What needs to be done →
Count the lines in the entries below that contain the word "This". Reply with the number only.
Start of Given entries
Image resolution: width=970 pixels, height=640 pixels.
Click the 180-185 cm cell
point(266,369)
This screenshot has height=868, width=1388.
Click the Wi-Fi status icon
End of Given entries
Start of Given entries
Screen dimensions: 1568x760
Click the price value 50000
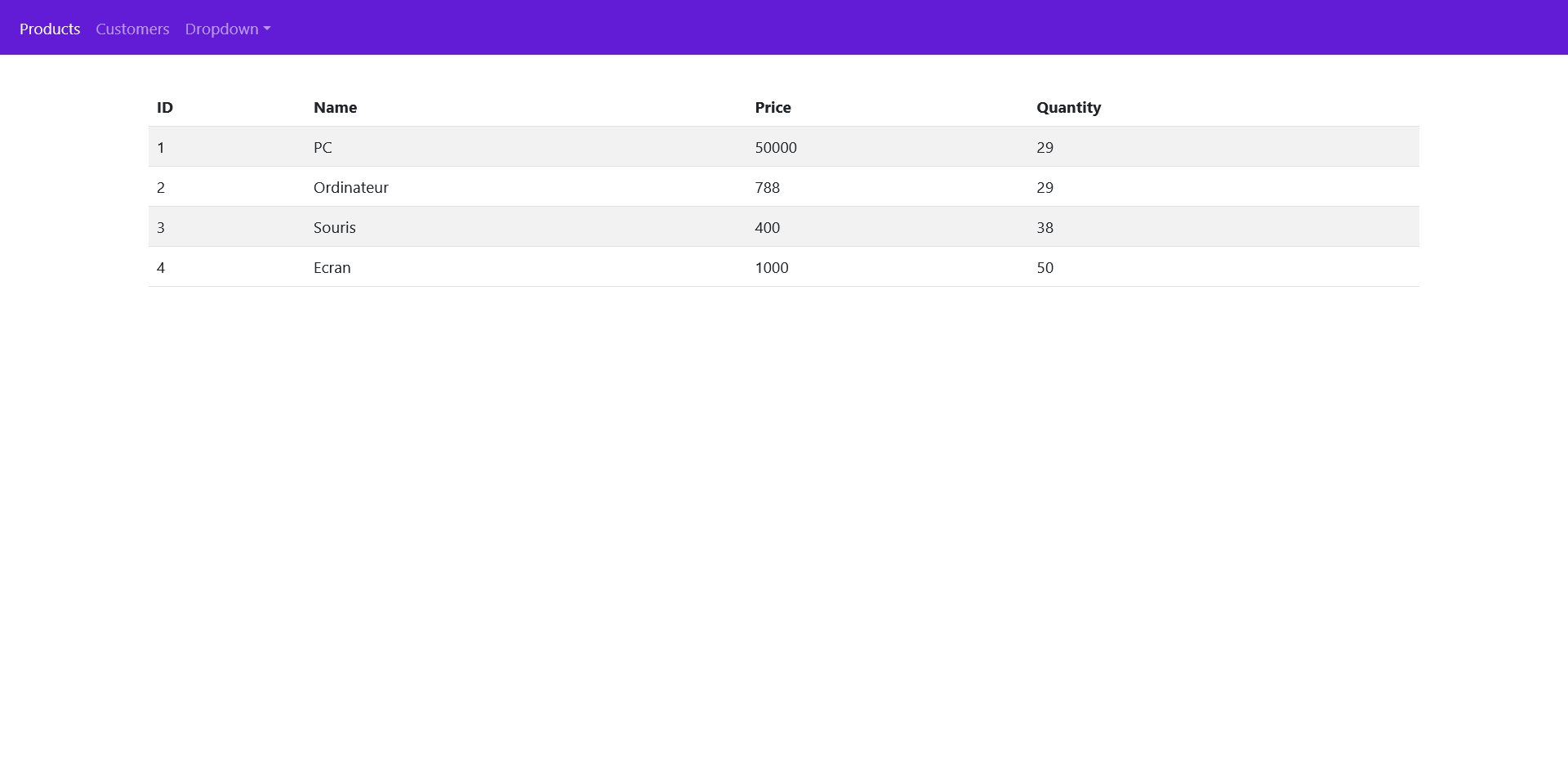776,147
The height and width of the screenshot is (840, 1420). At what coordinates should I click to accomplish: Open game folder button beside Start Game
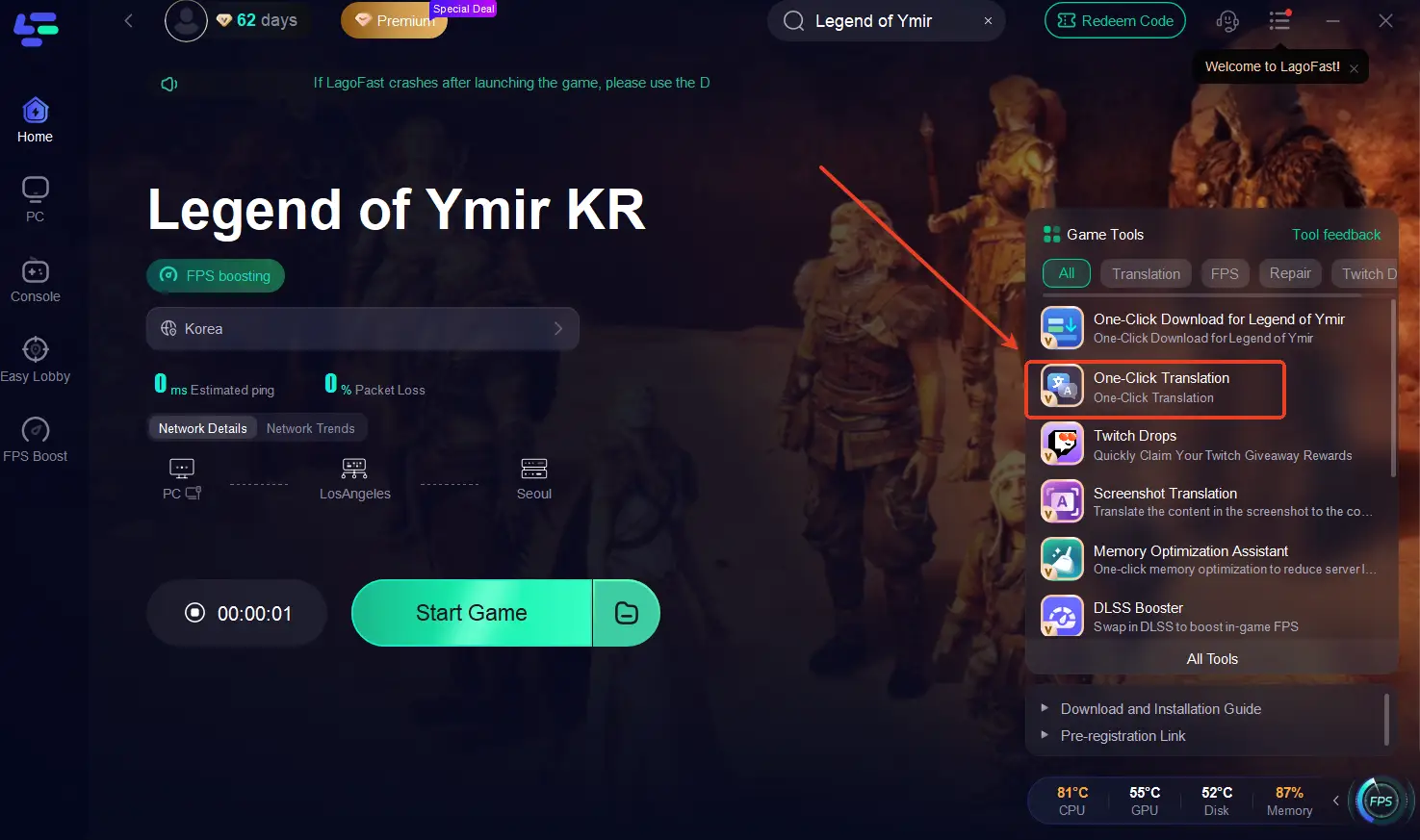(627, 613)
End of Given entries
Start of Given entries
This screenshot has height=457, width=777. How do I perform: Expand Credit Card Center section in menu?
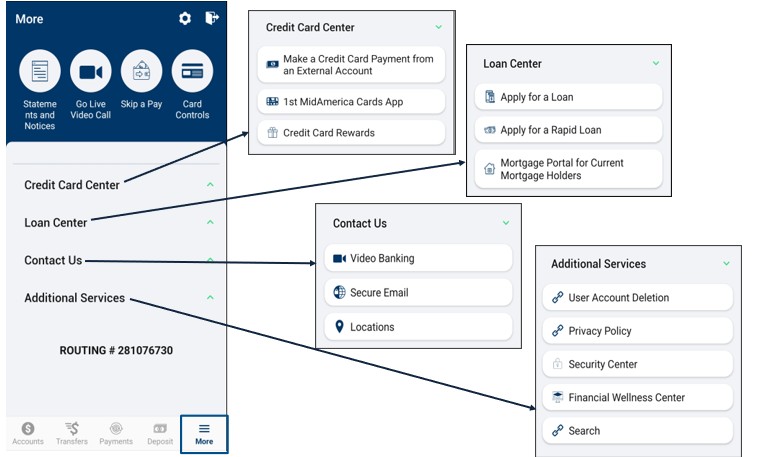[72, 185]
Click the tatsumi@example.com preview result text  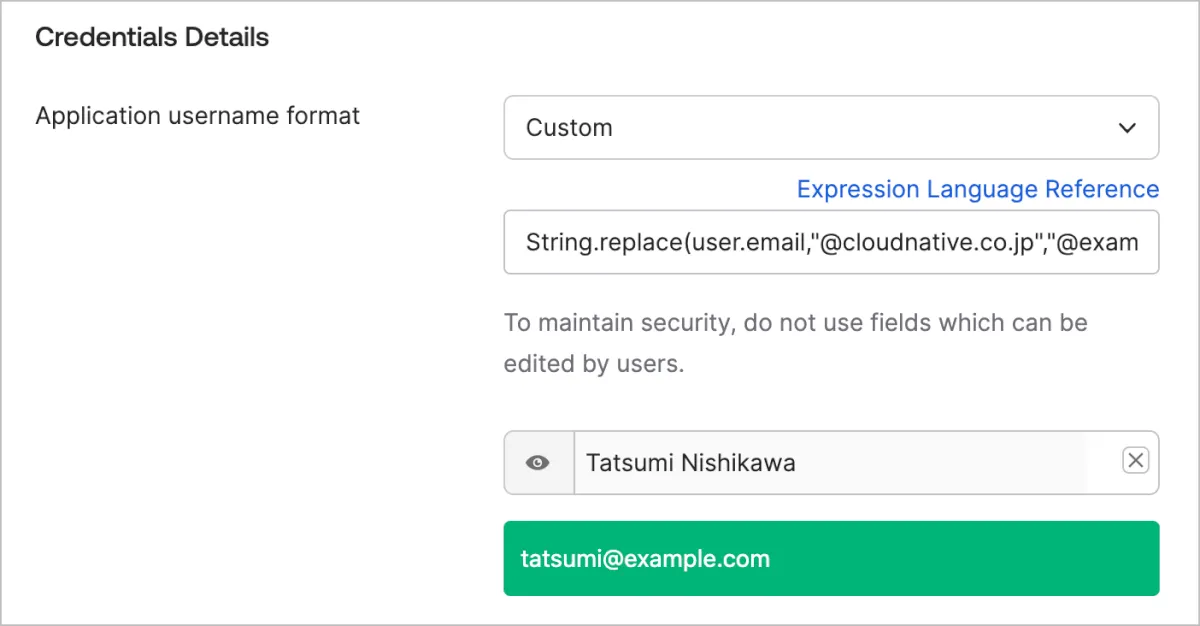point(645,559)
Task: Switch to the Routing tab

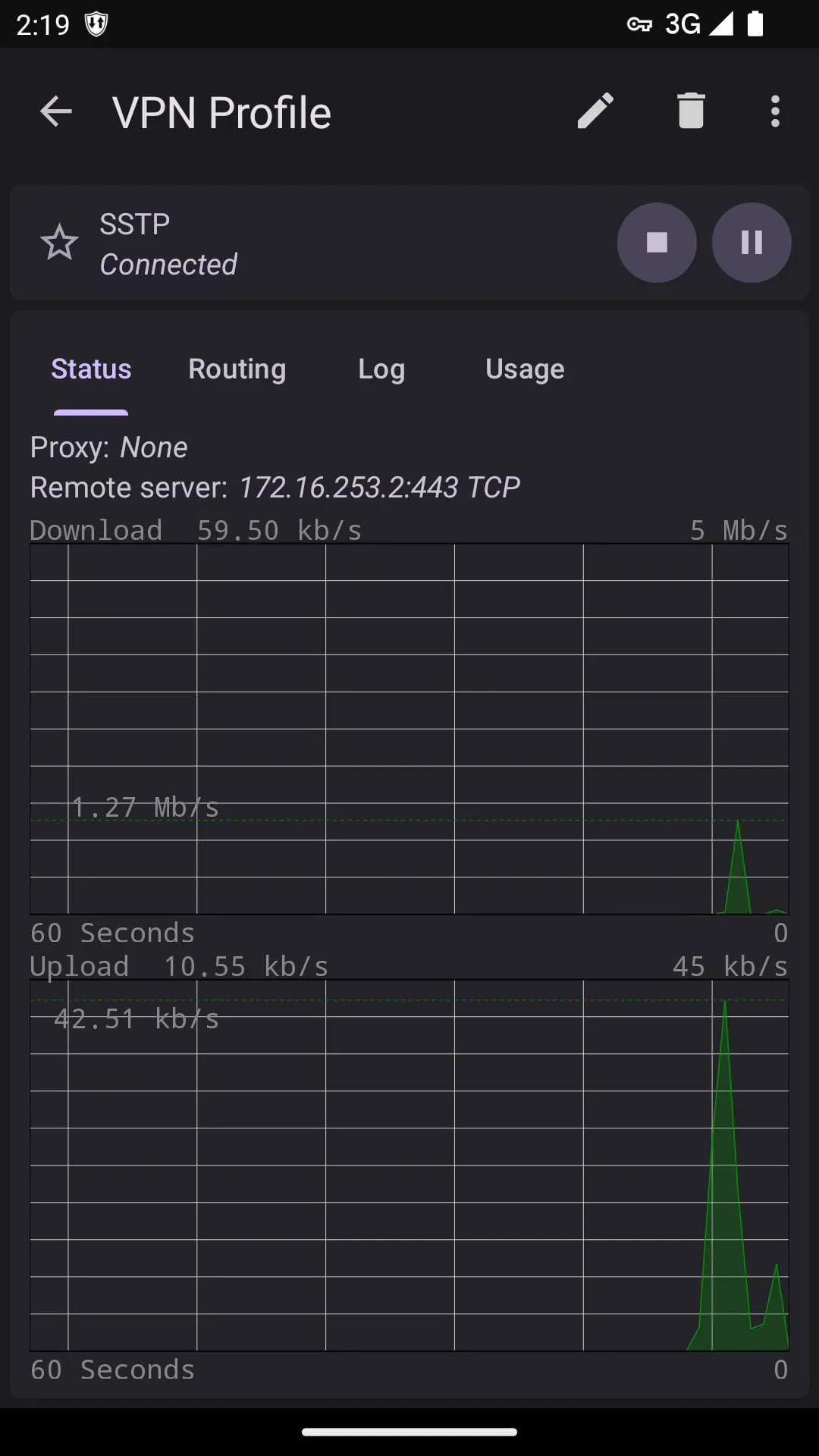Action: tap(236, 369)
End of Given entries
Solution →
2